Combining ASP.NET MVC 5 and OWIN together can be fun, but you can very easily run into issues from the differences in philosophy & implementation between the two technologies. One such difference is related to how the two manipulate cookies, where by the cookie manager in OWIN and the cookie manager in ASP.NET will overwrite each other's cookies, causing issues with authentication using the [Authorize]
attribute and the various OWIN authentication errors. In this post, we go over the long process of finding the right solution in 2017 (tl;dr: upgrade OWIN and use SystemWebChunkingCookieManager
).
Symptoms
The problem can manifest in a few different ways, some more subtle than others, but by far the most blatent is the infinite login redirect loop. I experienced this when integrating Azure AD via OpenID Connect in a side project. This combination normally makes the login flow look like this:
- User hits page that requires authentication (such as one marked with the
[Authorize]
attribute) - Application generates a login request URL, which is sent to User
- User is redirected to Microsoft's login page
- User logs in with their credentials
- MS constructs a URL pointing back to the original application with the authentication result
- User is redirected back to the application
- Application consumes the authentication result, storing the login info in a cookie (assuming you are using cookie-based authentication)
- User goes back to the original URL and is now fully authenticated, sending the auth cookie to the application for all browser and API requests
The infinite redirect loop makes this workflow a lot sadder, and looks like this:
- Steps 1-7 of the above
- OWIN and MVC delete each other's cookies before the page is loaded
- The route is hit, the
[Authorize]
attribute detects a non-authenticated user, and the user is redirected to the MS login URL - Since the user is already logged in on the MS side, it redirects immediately back to the application, starting the loop again
Community Discussions
One suggestion was 'upgrading' to ASP.NET core, as the problem was fixed since everything is OWIN-based now. For most existing apps, however, ASP.NET Core is still lacking in features and converting existing apps would be challenging to impossible.
Another suggestion (1, 2, 3) is to install the Kentor Cookie Saver. This adds a new middleware to the OWIN pipeline to save authentication cookies and prevent them from getting obliterated by the clashes between the cookie managers. This works fine for a subset of the issues, but is essentially unsupported and is more of a band-aid for the symptom than a true fix.
Solution
It turns out in early 2017 a workaround was added: SystemWebCookieManager and SystemWebChunkingCookieManager. These were added in the 3.1.0
release of Microsoft.Owin.Host.SystemWeb
. You can pass either of these to app.UseCookieAuthentication()
to make OWIN write cookies to correct location.

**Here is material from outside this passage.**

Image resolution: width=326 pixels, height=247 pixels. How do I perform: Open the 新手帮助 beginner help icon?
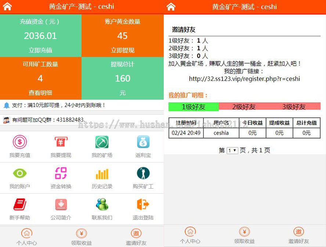coord(19,205)
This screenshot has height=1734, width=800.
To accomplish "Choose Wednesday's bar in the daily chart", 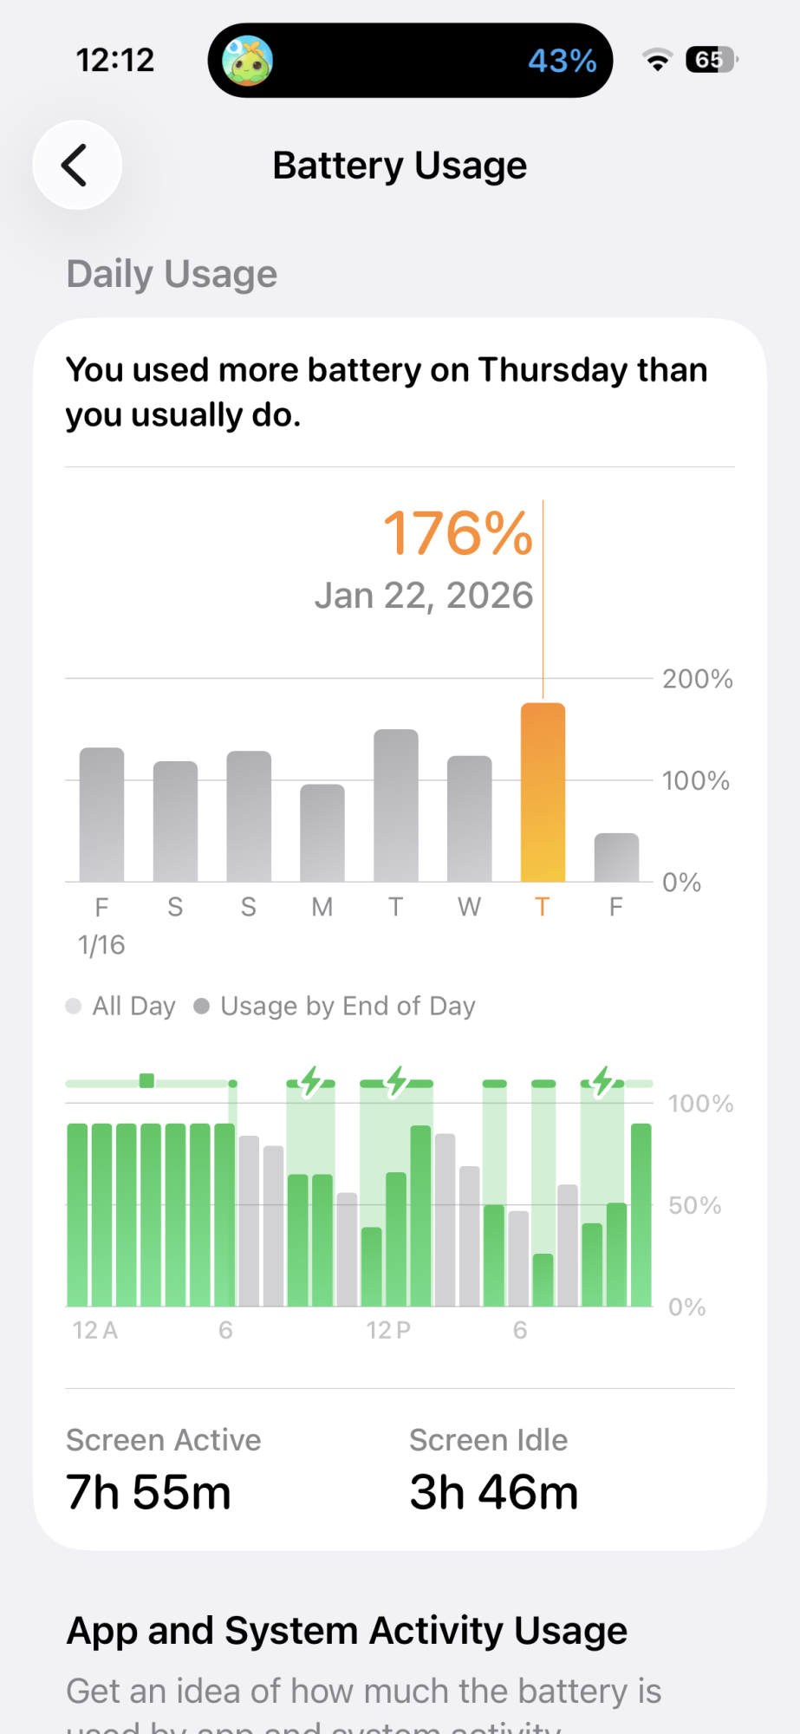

This makes OWIN and ASP.NET stop clobbering each others' cookies, and stops the infinite redirect loop. You can see a full example of its usage below:
public void ConfigureAuth(IAppBuilder app)
{
app.SetDefaultSignInAsAuthenticationType(CookieAuthenticationDefaults.AuthenticationType);
app.UseCookieAuthentication(new CookieAuthenticationOptions
{
CookieManager = new SystemWebChunkingCookieManager()
});
var authenticationOptions = new OpenIdConnectAuthenticationNotifications();
app.UseOpenIdConnectAuthentication(authenticationOptions);
}
This squashed the bug for me and allowed me to get back to having fun programming.